Lady Day said:So what made for a good husband back then?
The Good Husband's Guide (2006)
This is my personal spin on the Good Wife's Guide published in 1955.
1. If your wife has dinner ready, she probably took great care to plan ahead for this meal. This is her way of letting you know that she has been thinking about you and is concerned about your needs. If you aren't hungry, at least thank her for preparing a good meal and providing you with a warm welcome.
2. How does she look? If she looks haggard and weary and has spots and stains on her clothes, she has most likely had a very difficult day. If she looks refreshed, it is likely because she rushed to finish her housework and then took a few minutes (or more) to appear refreshed when you arrived. Appreciate her efforts either way.
3. Speak to her. She's spent her entire day with the dog and children - none of which can conduct an adult conversation. It will help her to feel connected to the world to speak with another adult.
4. Is the house clean? Children play and make messes - that is their job. If the house is clean, appreciate the effort she made to clear away the clutter. If not, understand that other things might have come up and she may not have had time to pick up.
5. If the children are clean and happy to see you, realize that she must have taken an effort to clean them up. (Clean is not a child's natural state.)
6. Greet her with a warm smile, a kiss and ask her how her day was. You don't really have to listen, but at least pretend you are.
7. She may have a dozen important things to tell you and understands that the moment of your arrival is not the time. You may not think she could have anything important to say, but take some time between your daily dump and hockey playoffs to listen to what she has to say.
8. Try to understand that her world has its own strains and pressures and she needs quiet time just as much as you do. (If you doubt this, try doing her job for a day.)
9. Her goal is to try to make sure your home is a place of peace, order and tranquility. If it isn't, understand that she had to spend the whole day in it - you got to be away from it.
10. Don't greet her with complaints and problems.
11. Don't complain if she's late in preparing dinner or even if she asks you to pick up take-out on the way home. Count this as minor compared to what she might have gone through that day.
12. Allow her to be comfortable. Let her lean back in a comfortable chair or lie down in the bedroom while you spend some time with your children. She could use the break and they can always use your attention.
13. Don't yell. Speak in a low, soothing and pleasant voice.

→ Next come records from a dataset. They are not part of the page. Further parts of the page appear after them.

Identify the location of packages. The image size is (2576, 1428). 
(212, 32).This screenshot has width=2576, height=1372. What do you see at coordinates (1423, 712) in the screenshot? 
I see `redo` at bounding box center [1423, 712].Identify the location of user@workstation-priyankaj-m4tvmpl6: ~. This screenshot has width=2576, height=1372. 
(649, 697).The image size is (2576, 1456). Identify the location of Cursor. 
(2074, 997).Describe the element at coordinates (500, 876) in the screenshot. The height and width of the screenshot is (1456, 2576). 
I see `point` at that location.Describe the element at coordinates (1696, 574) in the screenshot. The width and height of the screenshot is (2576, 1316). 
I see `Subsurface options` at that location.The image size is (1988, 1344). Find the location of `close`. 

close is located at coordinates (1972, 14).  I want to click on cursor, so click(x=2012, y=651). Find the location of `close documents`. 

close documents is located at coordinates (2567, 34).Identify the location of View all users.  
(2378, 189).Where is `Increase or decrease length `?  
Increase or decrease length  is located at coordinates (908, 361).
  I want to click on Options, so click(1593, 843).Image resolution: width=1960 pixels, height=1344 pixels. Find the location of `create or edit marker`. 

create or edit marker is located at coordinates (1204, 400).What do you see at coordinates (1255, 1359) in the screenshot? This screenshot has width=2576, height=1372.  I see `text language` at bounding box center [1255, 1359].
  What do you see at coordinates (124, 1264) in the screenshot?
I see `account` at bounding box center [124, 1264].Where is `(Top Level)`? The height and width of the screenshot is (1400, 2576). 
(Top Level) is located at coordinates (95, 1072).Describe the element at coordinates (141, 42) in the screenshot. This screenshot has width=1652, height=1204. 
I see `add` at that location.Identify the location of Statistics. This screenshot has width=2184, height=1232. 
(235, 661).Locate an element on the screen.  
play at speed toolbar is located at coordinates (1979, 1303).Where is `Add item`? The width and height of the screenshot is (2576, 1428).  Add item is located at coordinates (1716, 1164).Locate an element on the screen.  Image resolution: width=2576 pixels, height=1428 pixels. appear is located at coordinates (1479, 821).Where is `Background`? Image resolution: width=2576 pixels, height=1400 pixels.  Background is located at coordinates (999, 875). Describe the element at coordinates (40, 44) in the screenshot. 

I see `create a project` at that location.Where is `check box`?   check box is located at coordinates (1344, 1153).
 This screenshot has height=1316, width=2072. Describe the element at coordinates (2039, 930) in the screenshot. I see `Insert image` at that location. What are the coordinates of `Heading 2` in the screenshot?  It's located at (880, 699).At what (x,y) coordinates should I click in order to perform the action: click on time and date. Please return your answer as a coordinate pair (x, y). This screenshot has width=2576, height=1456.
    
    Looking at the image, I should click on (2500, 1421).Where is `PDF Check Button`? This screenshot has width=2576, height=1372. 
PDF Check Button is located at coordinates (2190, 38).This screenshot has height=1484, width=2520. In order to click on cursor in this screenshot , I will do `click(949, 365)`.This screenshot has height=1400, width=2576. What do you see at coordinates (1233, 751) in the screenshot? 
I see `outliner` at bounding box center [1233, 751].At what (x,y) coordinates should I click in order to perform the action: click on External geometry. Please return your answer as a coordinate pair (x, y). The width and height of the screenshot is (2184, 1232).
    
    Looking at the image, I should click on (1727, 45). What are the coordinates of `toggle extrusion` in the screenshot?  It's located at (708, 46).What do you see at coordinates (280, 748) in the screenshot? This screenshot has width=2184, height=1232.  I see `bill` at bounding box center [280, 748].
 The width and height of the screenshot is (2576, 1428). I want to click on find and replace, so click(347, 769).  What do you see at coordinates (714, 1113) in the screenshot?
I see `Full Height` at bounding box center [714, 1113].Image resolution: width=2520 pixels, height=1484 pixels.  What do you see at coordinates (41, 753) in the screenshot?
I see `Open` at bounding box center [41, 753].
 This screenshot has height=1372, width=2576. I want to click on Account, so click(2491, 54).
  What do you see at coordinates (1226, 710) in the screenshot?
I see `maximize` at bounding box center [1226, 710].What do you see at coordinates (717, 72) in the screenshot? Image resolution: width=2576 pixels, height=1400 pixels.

14. Don't ask her questions about her actions or question her judgment or integrity. Remember, she is tasked with managing the entire household, maintaining the house and grounds, budgeting, paying bills, shopping, cooking, cleaning and caring for your children. It is a very serious job to her and she will always carry out her duties with fairness and truthfulness. You have no right to question her.
15. A good husband always realizes how lucky he is to have a wife that takes care of him, his castle and his little princes and/or princesses.
carebear said:If Little Johnny can't read, that's Mommy's fault. If there's no electricity, so Johnny can't see to read. That's Daddy's fault.
Elaina said:I do all the finances here, as well.
Because there's less money when only one works, he leaves it all to me because I have a better knack at being cheap. He wants me to go out and be able to shop, and he can't seem to ever be able to have enough money left over to give to me to do that. So it makes him feel better to say "you spent how much for all these groceries?!" and I sneak in fabric or shoes and he pretends not to notice them (because let's be honest, how can you NOT notice this fuchsia, aqua, black, yellow tweed that appears admist the grey, blue and sea foam green fabric on the table? Or the fact I haven't worn the same pair of shoes in a week?)